JUSTICE RYAN delivered the opinion of the court. JUSTICE SIMON took no part in the consideration or decision of this case.
DECISION OF THE COURT DELIVERED BY THE HONORABLE JUDGE RYAN
The custodial parent, Carol Eckert, petitioned the trial court for leave to remove the parties' son, Matthew, from the State of Illinois to Arizona. The trial court denied the petition for removal, because the court found the best interests of the child would be served by his continued residence in Illinois near his father and extended family, including all of his surviving grandparents. The petitioner appealed from that judgment, and the appellate court concluded that the trial court's denial of the petition was against the manifest weight of the evidence and that the best interests of the minor would be served by allowing removal to Arizona. (148 Ill. App. 3d 512.) We granted respondent Mark Eckert's petition for leave to appeal. 107 Ill. 2d R. 315.
Carol and Mark Eckert were married on June 30, 1976. The parties' marriage was dissolved on December 18, 1983; custody of the parties' minor son, Matthew (seven years old at the time of the instant petition), was awarded to Carol, subject to rather extensive visitation rights for Mark. The petitioner has another son from her first marriage, Bernie Plassmayer, who has asthma. On May 23, 1985, Carol filed a petition for leave to remove Matthew from Illinois to Yuma, Arizona. The petition for removal was based upon two grounds: (1) advancement of Carol's career both professionally and economically, and (2) improvement of Bernie's (her son from a previous marriage) health. Mark objected to the removal and asserted that Carol's interest in moving to Yuma was self-motivated and not in the best interests of the child, Matthew. Additionally, Mark asserted that the proposed move would cause grave psychological trauma for Matthew and would irrevocably injure the close parent-child relationship between father and son.
Mark Eckert filed a petition for the appointment of a court-ordered psychological evaluation of the parties and the minor child in order to ascertain whether the proposed move was in the best interests of Matthew.

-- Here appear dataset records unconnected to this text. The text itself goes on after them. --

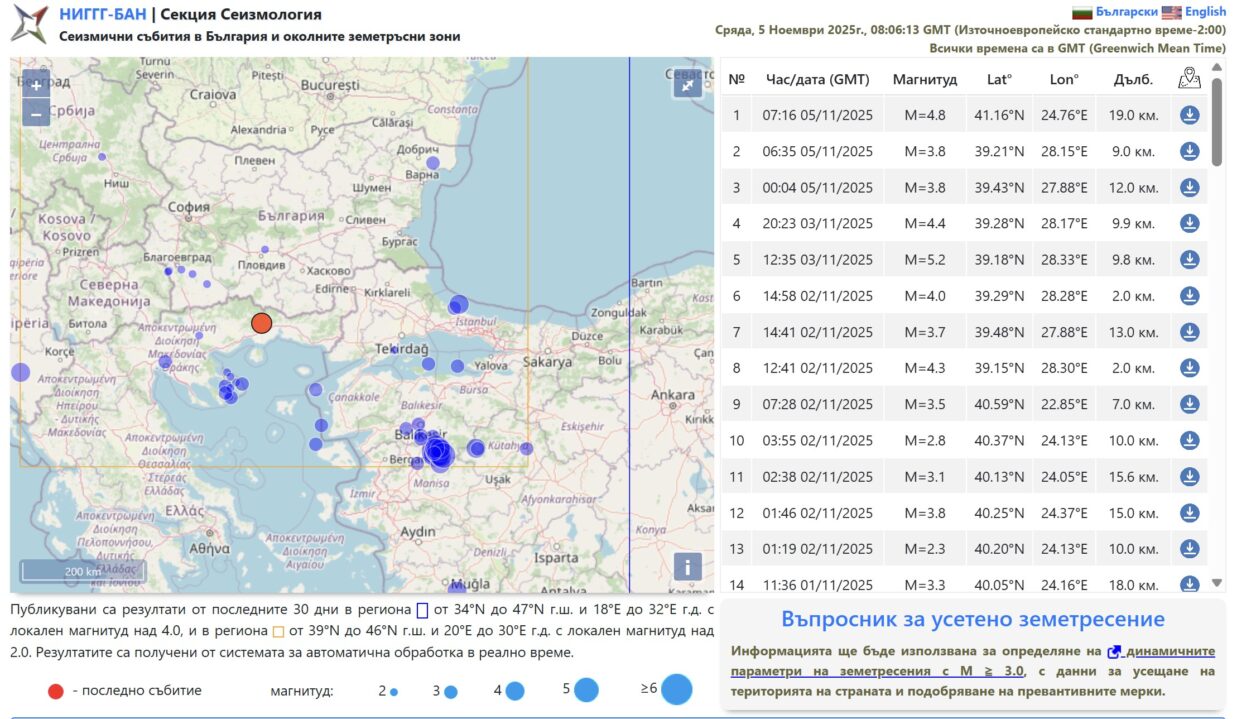Zoom in on the seismic map
Image resolution: width=1256 pixels, height=719 pixels.
36,85
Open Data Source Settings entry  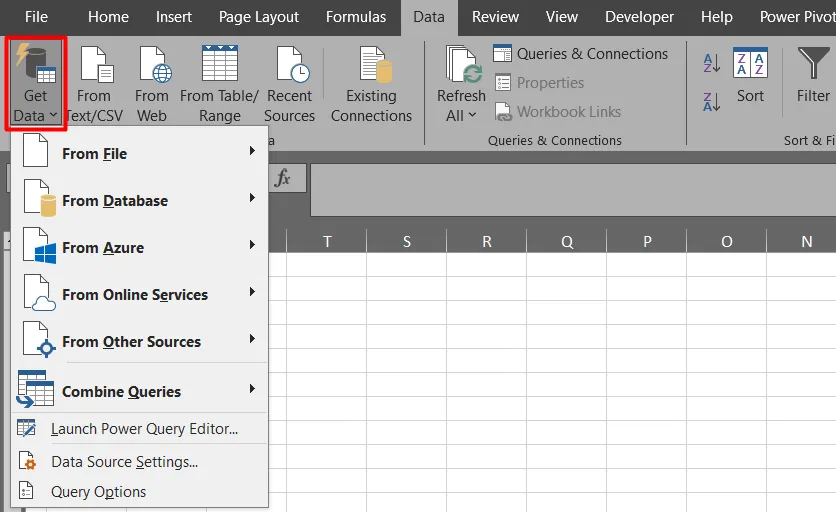pos(124,462)
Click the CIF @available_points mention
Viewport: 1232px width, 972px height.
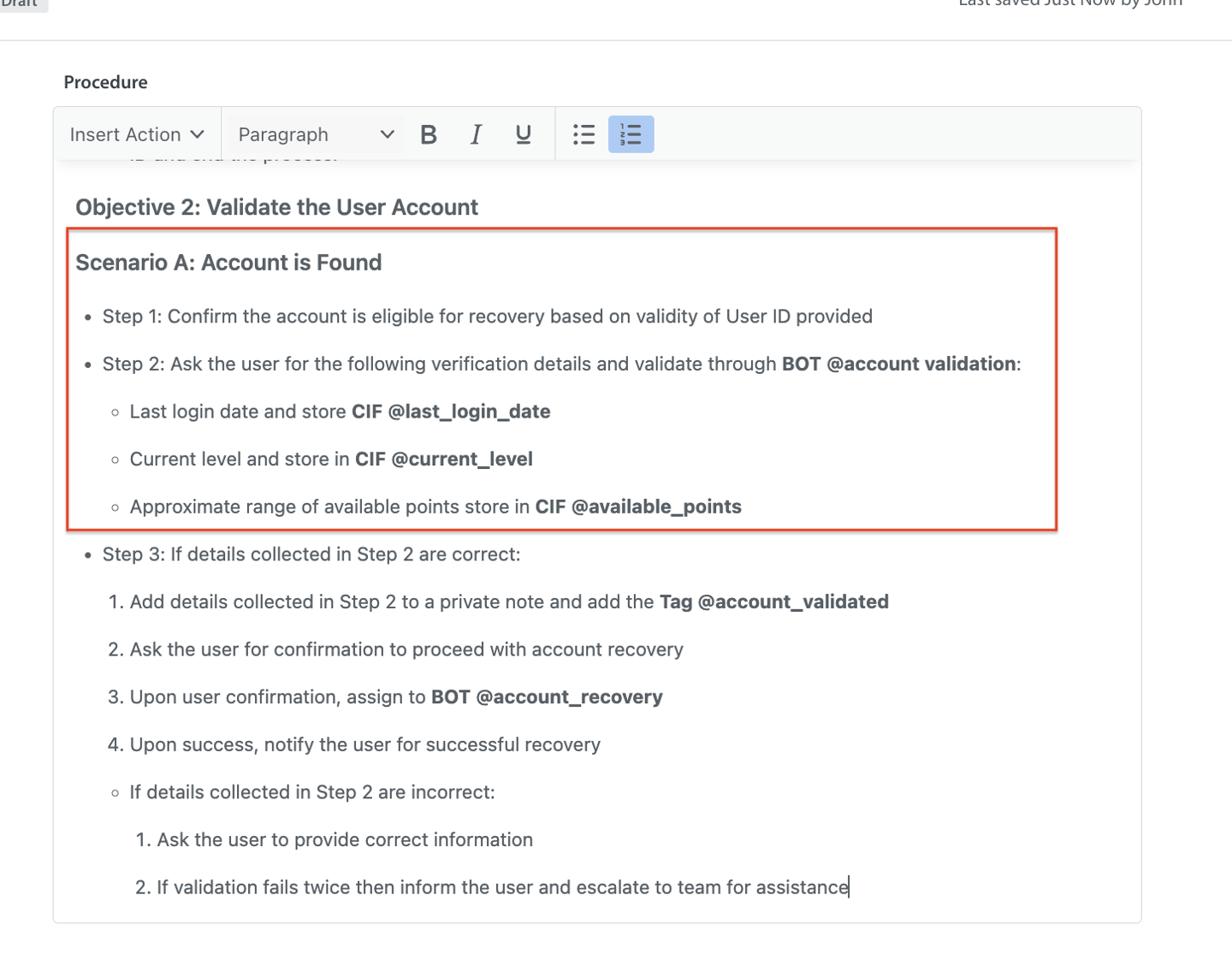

The petitioner, Carol Eckert, objected to the petition for psychological evaluation and alternatively argued that the trial court should order Mark Eckert to authorize the release of all information obtained by Dr. Tom Evans. Dr. Evans is a psychologist that extensively counseled the couple and allegedly had information which would aid the trial court in determining the best interests of Matthew. The trial court granted Mark Eckert's petition for psychological evaluation of the parties and their minor son. The trial court appointed Dr. Daniel J. Cuneo, who frequently serves the St. Clair County circuit court as a court-appointed psychologist. Petitioner, Carol Eckert, on appeal asserted that the trial court erred in denying the release of any and all information Dr. Evans may have had regarding the best interests of Matthew. No offer of proof was made by Carol Eckert that would indicate what information Dr. Evans had regarding the bests interests of Matthew.
At the time of the hearing on the petition for removal, Carol was teaching nursing at East St. Louis State Community College. She had been offered a teaching position at the Junior College of Yuma, Arizona. The associate degree nursing program at the Junior College of Yuma is fully accredited, whereas the program at East St. Louis State Community College is unaccredited. Carol testified that the pay scale for the job in Yuma ranged from $19,000 to $23,000, and that her salary was $21,350 at East St. Louis State Community College. Carol further testified that she had been looking for a position in the Belleville area through the newspapers, without success. On cross-examination, however, Carol admitted that she "wasn't really looking" for work and that she had just been offered the job in Yuma.
The second reason Carol gave for her desire to move to Arizona was Bernie's (her son from a previous marriage) asthmatic condition. Carol Eckert's father, Dr. William Knaus, testified that the climate of Belleville, Illinois, is unfavorable to asthmatics. Carol also presented evidence that the quality of life for the children would be at least equal to that offered in Belleville, because their housing, schooling and activities would be comparable, and possibly enhanced, by an improved climate. Carol had previously lived in Yuma and therefore is familiar with the living and environmental conditions there. Additionally, evidence was introduced that Carol was dating a physician in Yuma with some talk of marriage, but no definite plans.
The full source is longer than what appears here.